WesternU hosted the SHPEP program thanks to a grant from the Robert Wood Johnson Foundation. WesternU matched funding to cover the cost for students. SHPEP provided opportunities for rising college sophomores and juniors interested in medicine and dentistry, optometry, physical therapy, nursing, physician assistant and other health professions.

“Students of Crystal’s generation are the future of health care,” said WesternU Associate Vice Provost of Academic Development Elizabeth Rega, PhD. “WesternU introduced SHPEP Scholars to our very best faculty, who themselves crafted an intensive, case-based interprofessional program. For most students, this was a transformative experience.”

https://www.instagram.com/p/BV3dE9KA9zm/?taken-by=westernunews

Students attending WesternU SHPEP came from across the United States. Of the 80 undergraduate students, 40 percent were from the Southwest, including California, Arizona and Hawaii. Texas, New York and North Carolina contributed the greatest numbers of non-regional students. More than 73 percent were female; one-third of the students self-identified as Latino, one-quarter as African-American.  

College of Optometry Associate Professor Tiffenie Harris, OD, FAAO, who teaches diagnostic procedures to WesternU students during second-year curriculum, helped teach the optometry rotation to SHPEP students and had Sin during the first-week rotation.

Harris was excited to learn that Sin is eager to become an optometrist because WesternU has an excellent program available to her in her hometown.

“It’s an exceptional chance for her to get to know faculty that could be her future instructors down the road,” Harris said. “I also think this is a wonderful opportunity for her to engage with current WesternU and SHPEP students.
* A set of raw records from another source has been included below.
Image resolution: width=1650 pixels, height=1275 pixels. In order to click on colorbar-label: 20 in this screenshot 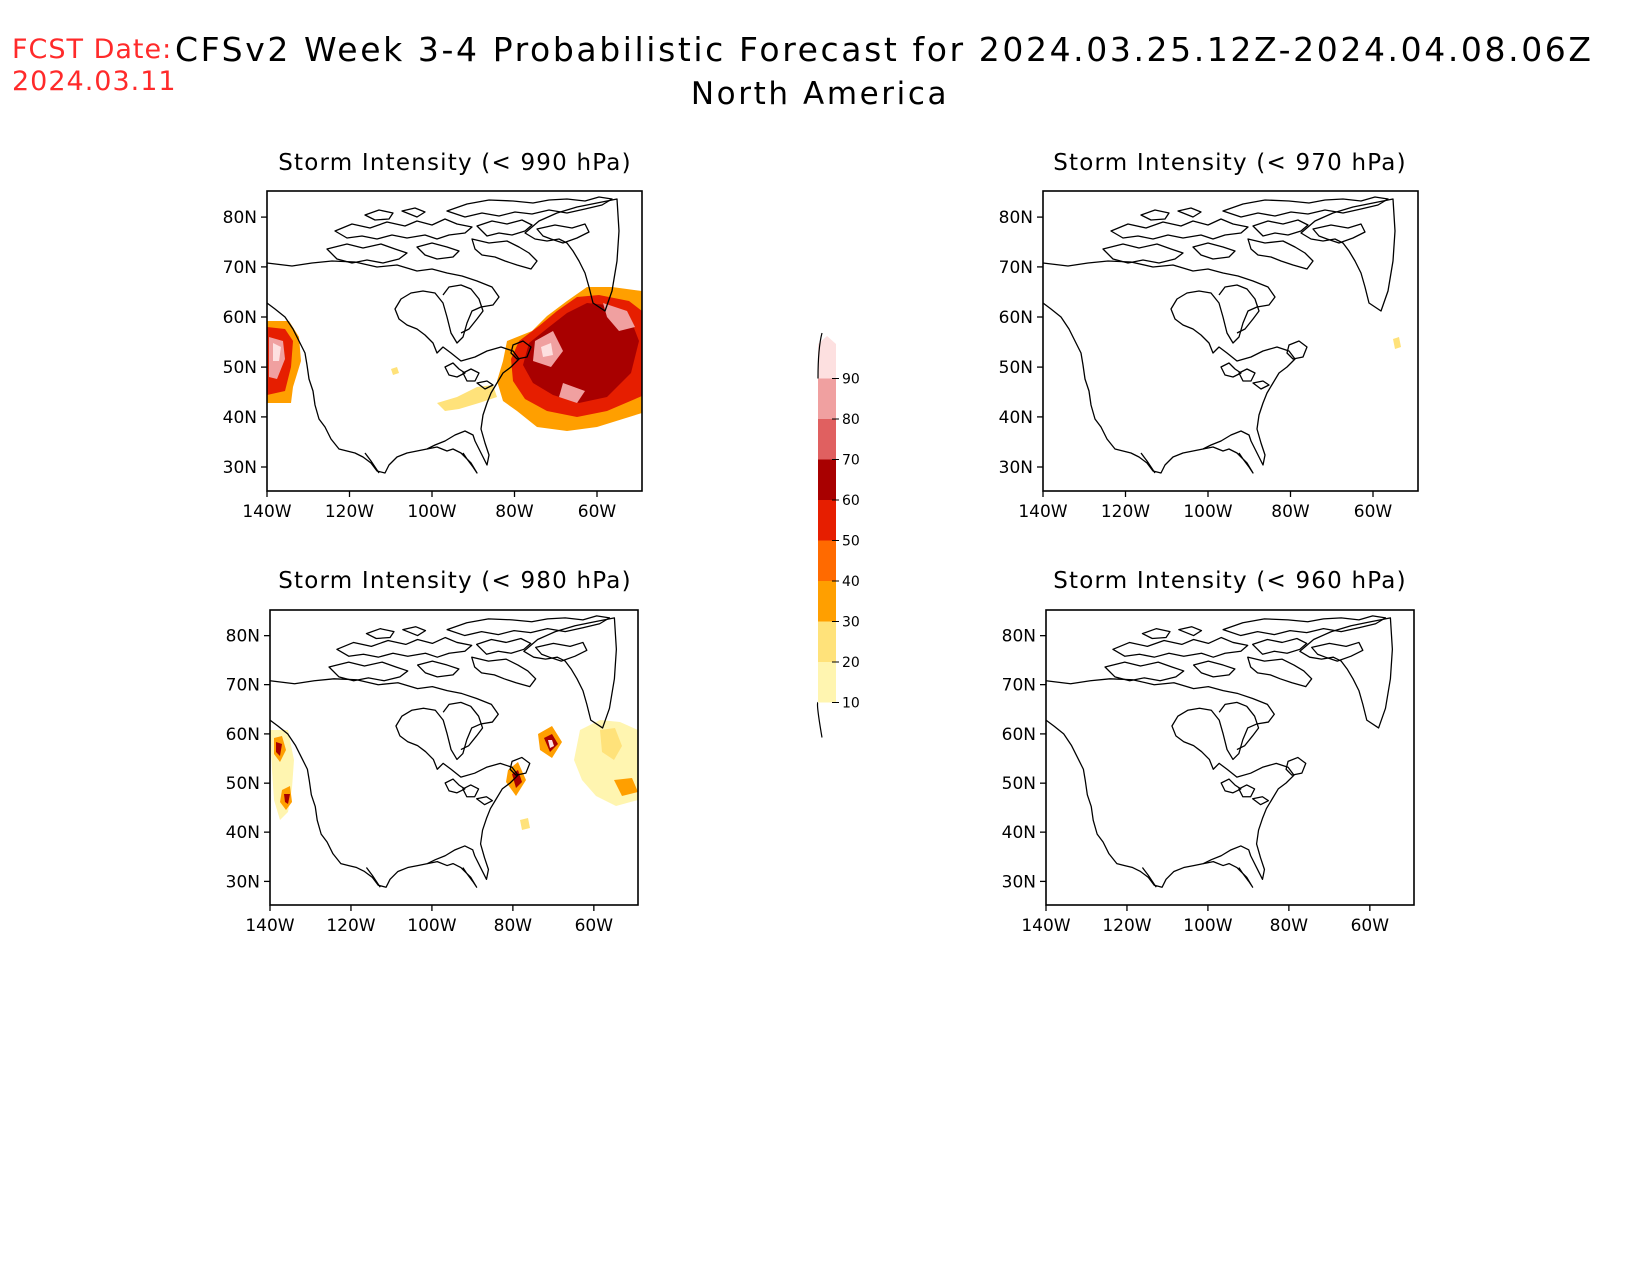, I will do `click(851, 663)`.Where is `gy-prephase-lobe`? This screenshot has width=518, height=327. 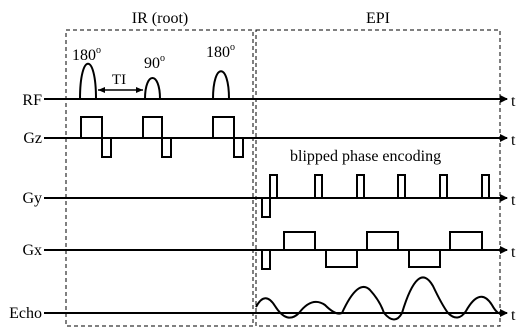
gy-prephase-lobe is located at coordinates (270, 196).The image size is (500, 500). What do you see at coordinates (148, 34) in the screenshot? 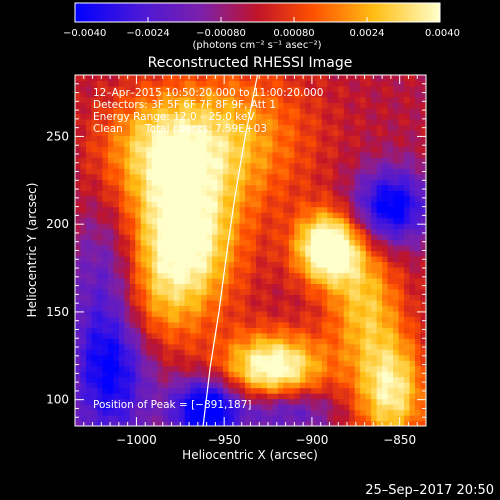
I see `colorbar-tick-label: −0.0024` at bounding box center [148, 34]. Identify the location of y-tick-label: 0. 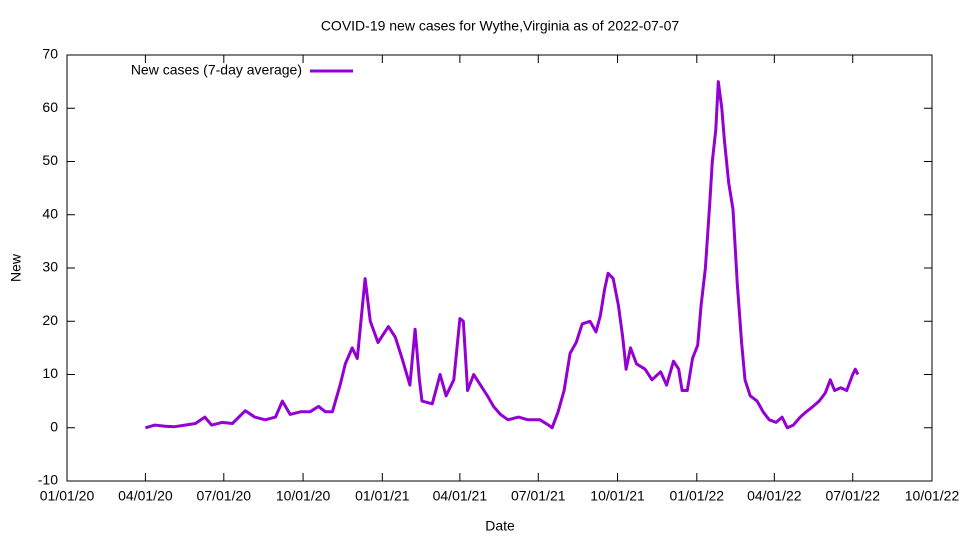
(54, 426).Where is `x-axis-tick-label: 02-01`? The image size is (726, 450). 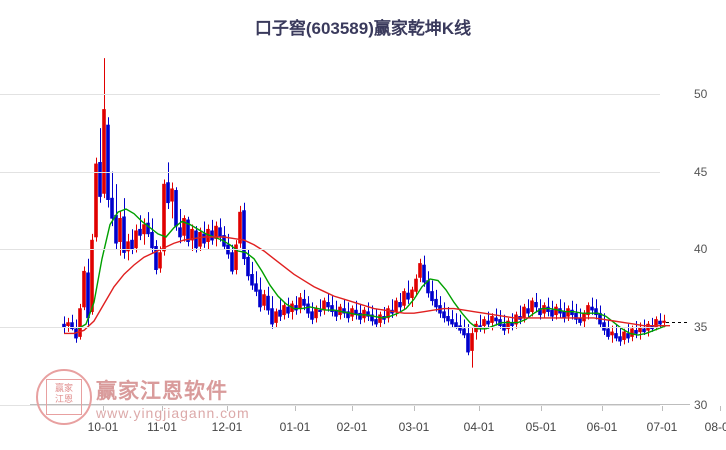 x-axis-tick-label: 02-01 is located at coordinates (352, 427).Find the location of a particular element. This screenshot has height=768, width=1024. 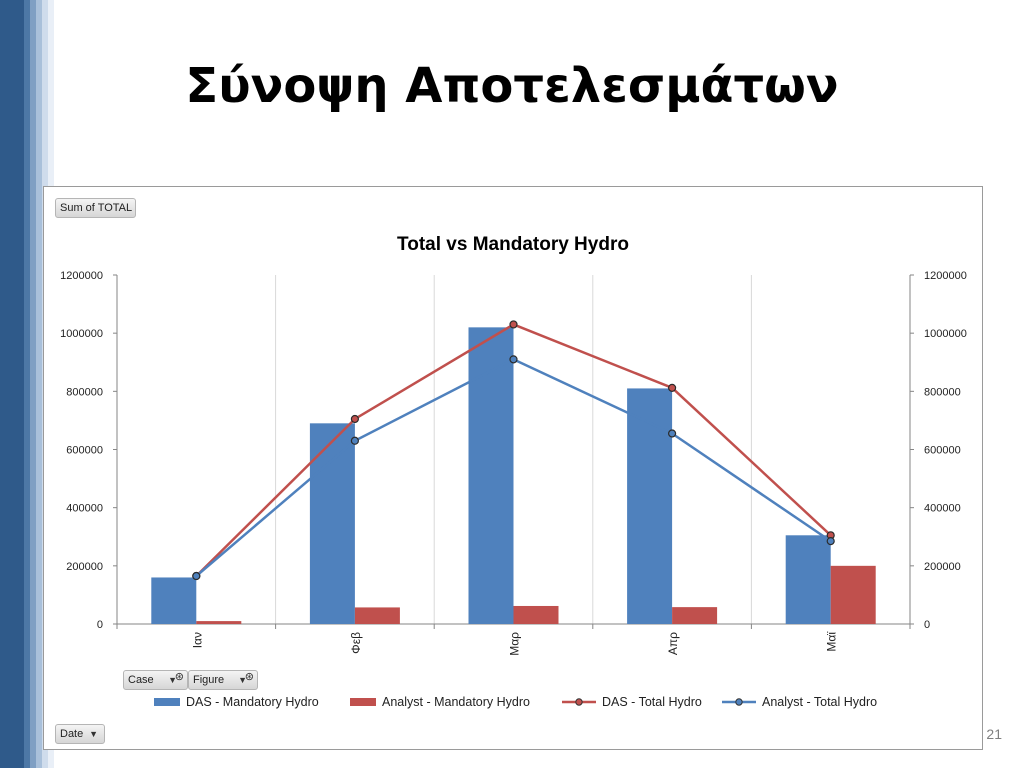

value-field-button: Sum of TOTAL is located at coordinates (96, 208).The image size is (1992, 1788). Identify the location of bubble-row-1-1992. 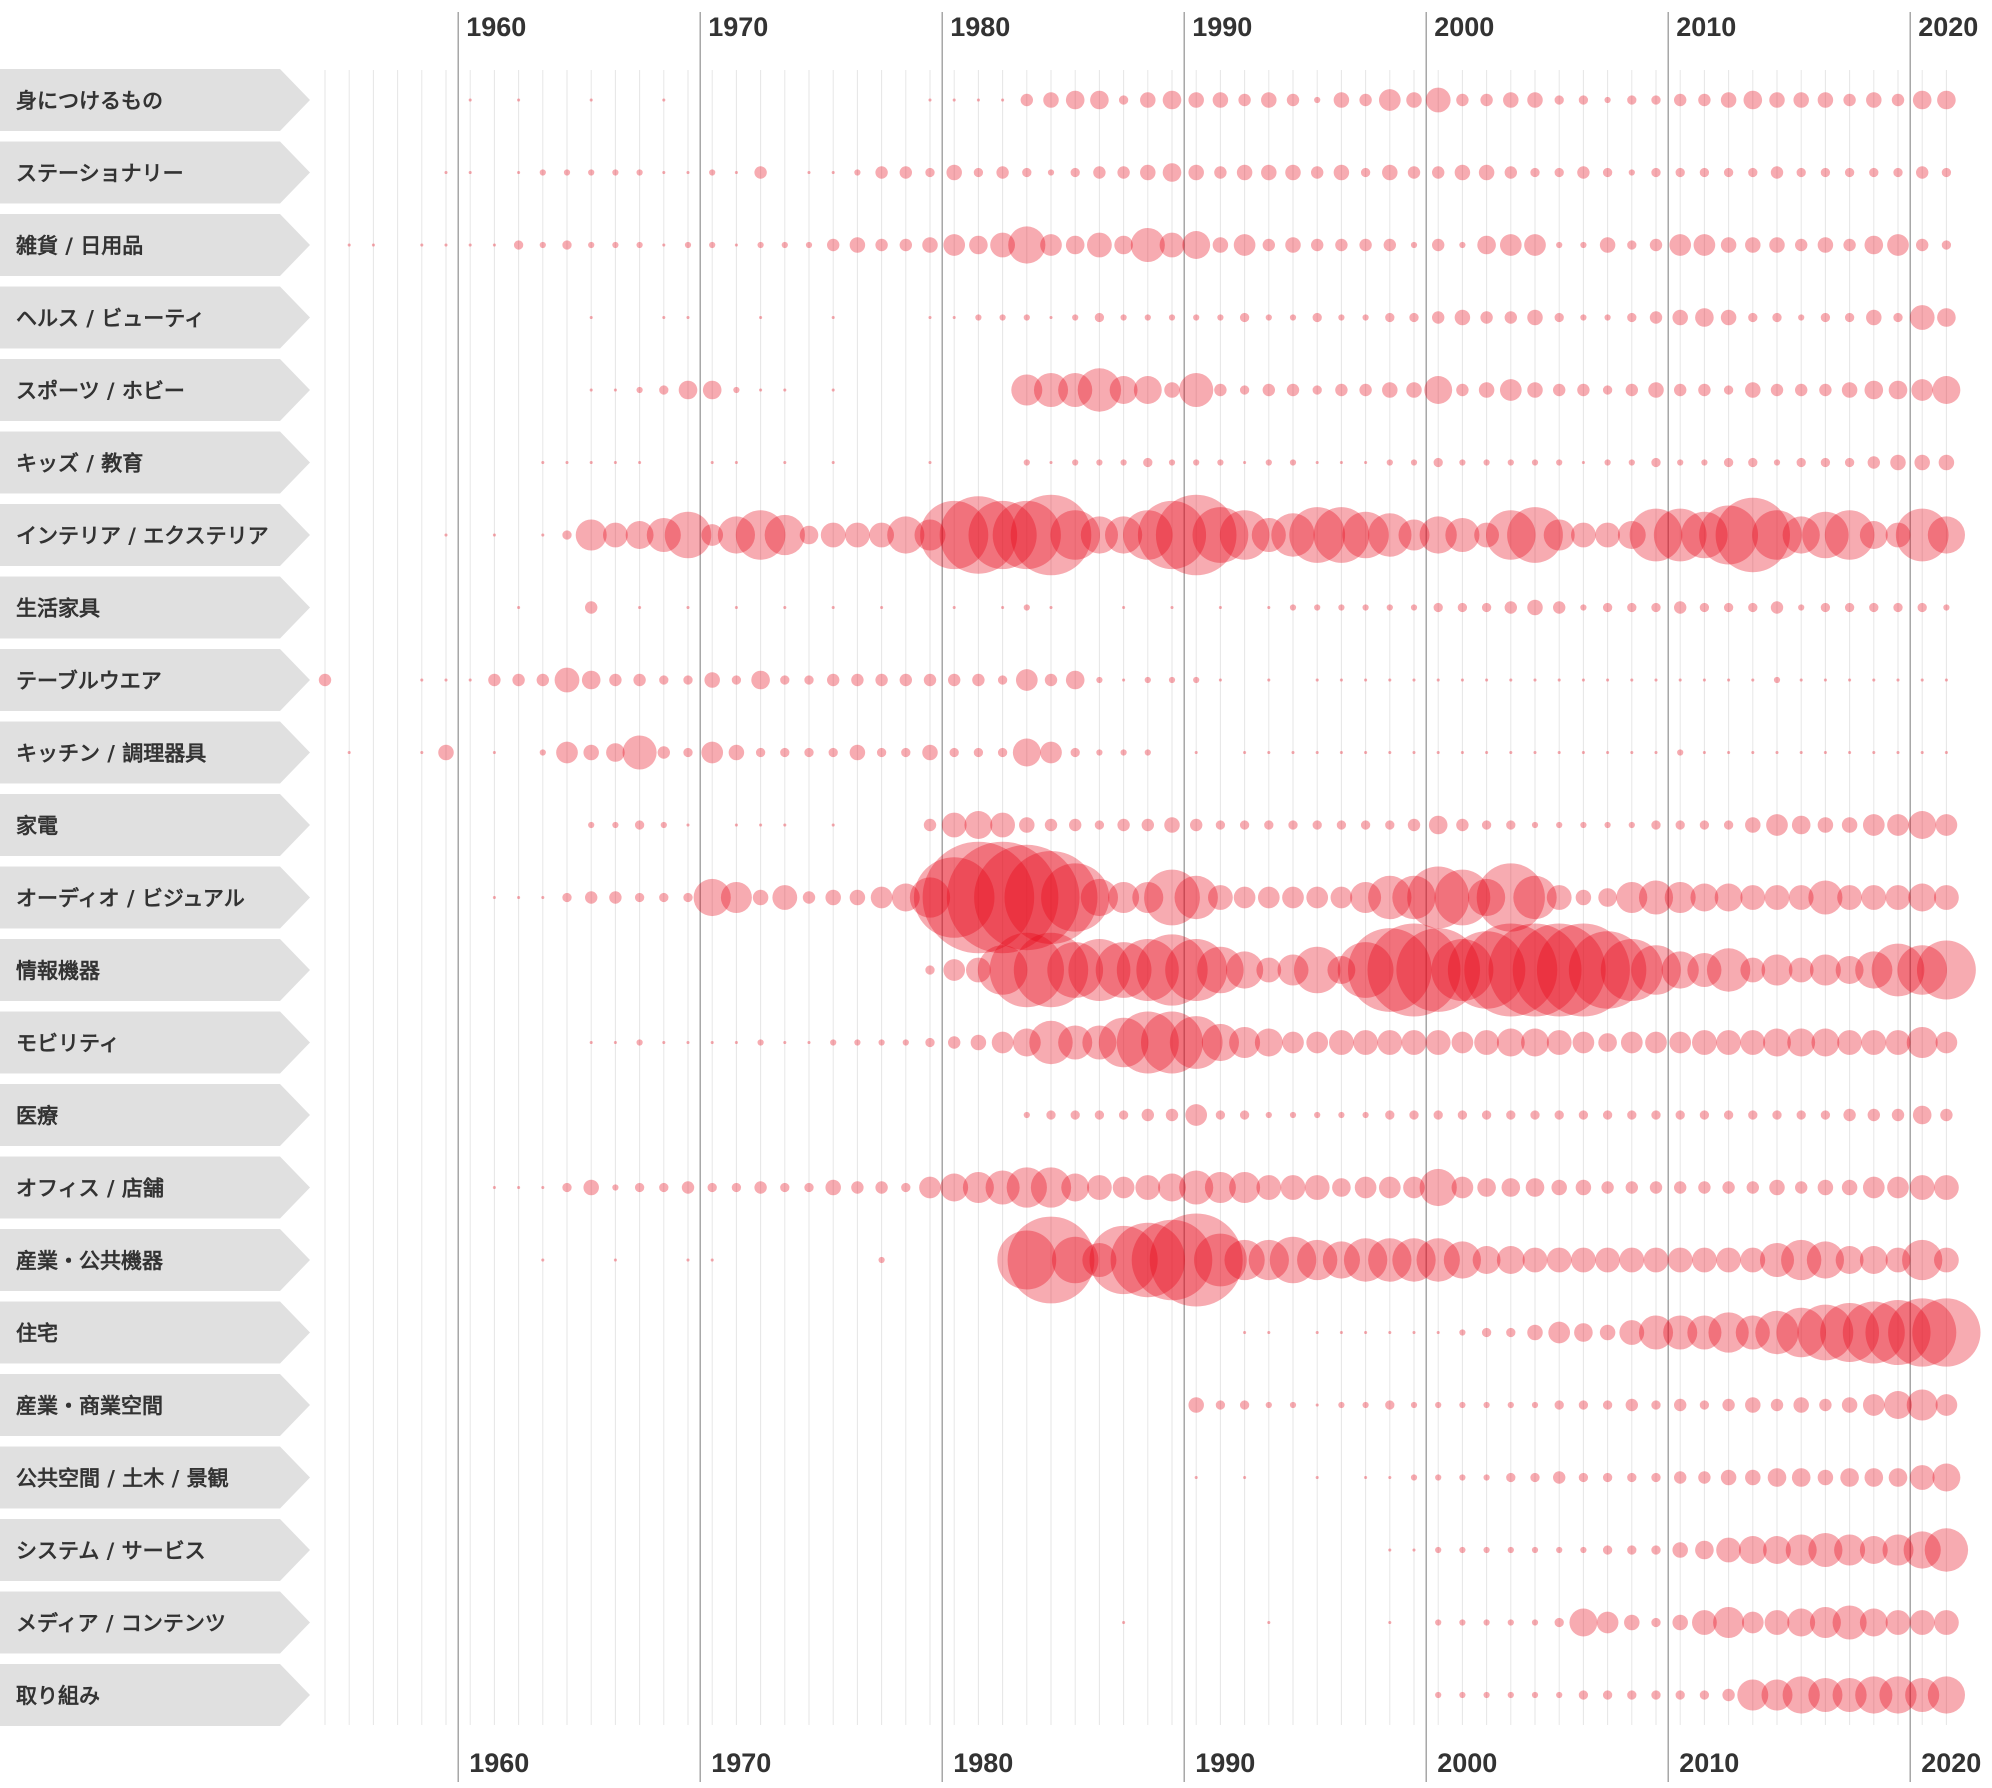
(1244, 172).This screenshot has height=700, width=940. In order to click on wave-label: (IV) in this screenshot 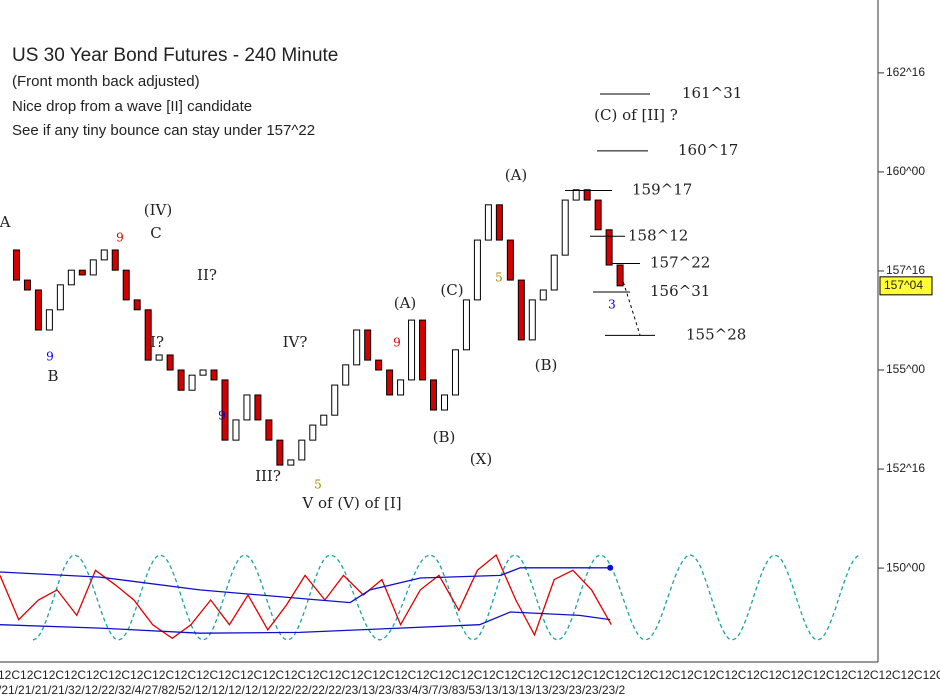, I will do `click(158, 210)`.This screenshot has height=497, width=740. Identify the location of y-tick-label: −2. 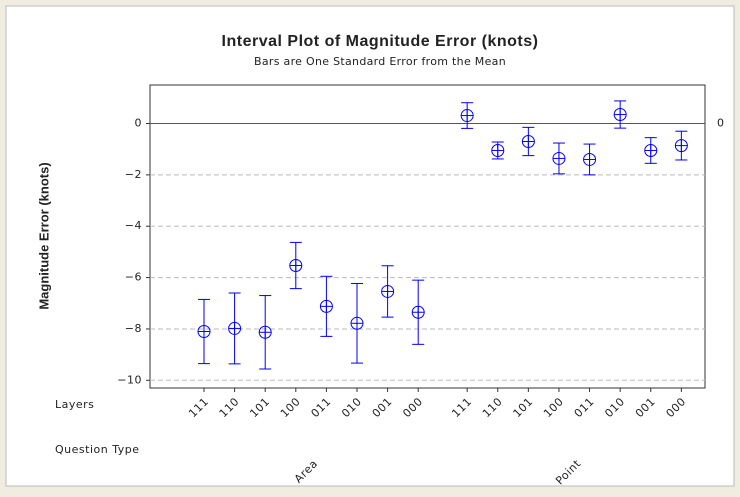
(134, 174).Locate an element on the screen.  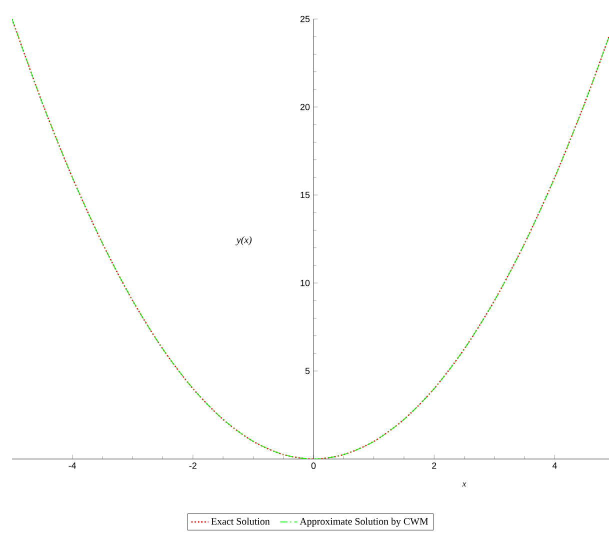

She will experience what student life is like on campus as well as see the caliber and quality of the great people we look for (as applicants to the college).”

As a first-generation student, Sin said WesternU helped shape her interest in the medical field, inspiring her to pursue her dreams of becoming an optometrist helping children with vision problems.

“I want to be an optometrist so that I can provide patients from all cultural backgrounds and financial statuses the sight to see the world with eyes unclouded,” Sin said.